== Selected excerpt ==
▶
Common sense has been suspended in Westminster and volatility has returned to the betting market

We have not sent any Boscobel bulletins recently, as the firm has been flat out on the campaign to extend the runway at Heathrow, instead of building a 3rd Runway. We won the support of most business commentators and of numerous MPs because the concept is cheaper, quicker, quieter and simpler to construct. It has sadly thus far been thwarted by the Department for Transport and Heathrow Airport Ltd itself. Following the significant vote in Parliament for the 3rd Runway, our client is examining various legal options and has already complained to the Competition and Markets Tribunal.

In the meantime, our thoughts now turn to Friday 6th July when, not only will England – hopefully – be preparing for a critical World Cup game, but the Cabinet is scheduled to meet at Chequers to decide its strategy for EU negotiations.

If we don’t have a Cabinet resignation either before, during or after the meeting it will be a miracle.

The matter at hand is to agree what sort of Customs relationship we are trying to negotiate with the EU. At this stage, nobody has properly asked the EU for their view. This will also need to be agreed by Parliament via an amendment to the Trade Bill in coming weeks.

Customs and Chequers

Until yesterday, two verbally inelegant solutions were on the table: either a) the New Customs Partnership (effectively inside the Customs Union, remitting revenues to the EU but allowing lower UK duties via a return mechanism with HMRC) favoured by the Prime Minister; or b) a Maximum Facilitation arrangement, outside the Customs Union but using enhanced software to enable smooth-running trade. The latter is favoured by Brexiteers.
◀
== Required work ==
In the commentary on Brexit customs options, change every "Prime Minister" to "PM" and write out everything from "Until yesterday, two" down to "favoured by Brexiteers.".

== Pointing data for screenshots and pages ==
▶
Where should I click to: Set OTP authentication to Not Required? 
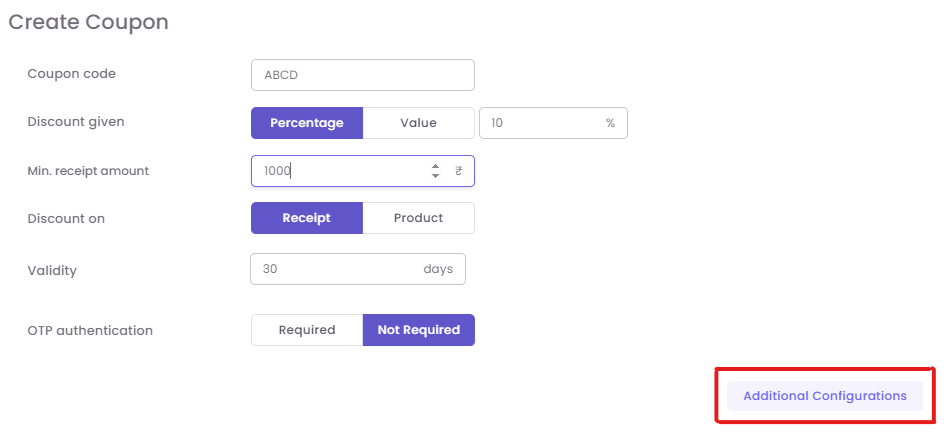click(418, 330)
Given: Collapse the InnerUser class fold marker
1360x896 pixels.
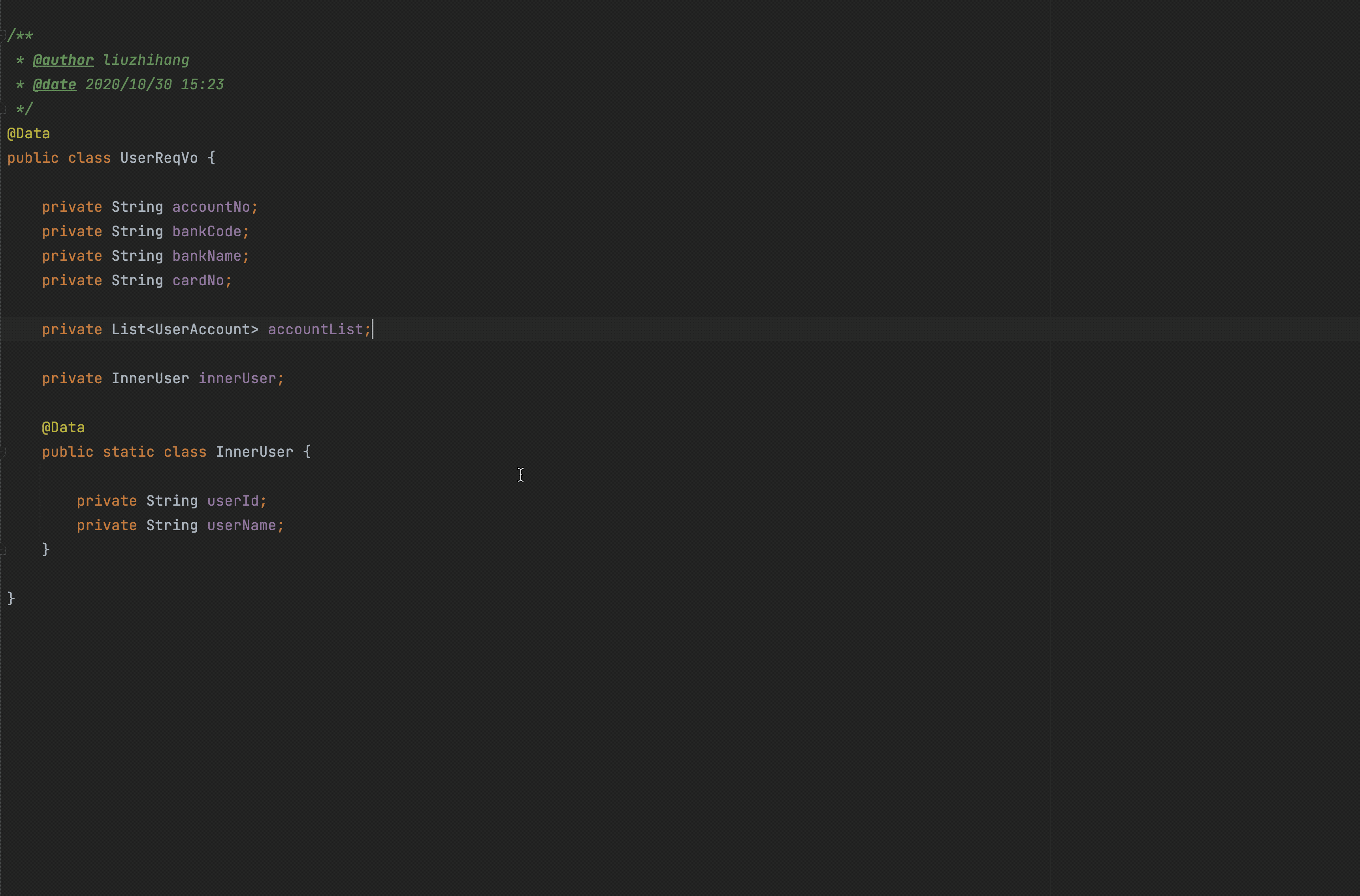Looking at the screenshot, I should (x=3, y=452).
◀
== Result of the exercise ==
Until yesterday, two verbally inelegant solutions were on the table: either a) the New Customs Partnership (effectively inside the Customs Union, remitting revenues to the EU but allowing lower UK duties via a return mechanism with HMRC) favoured by the PM; or b) a Maximum Facilitation arrangement, outside the Customs Union but using enhanced software to enable smooth-running trade. The latter is favoured by Brexiteers.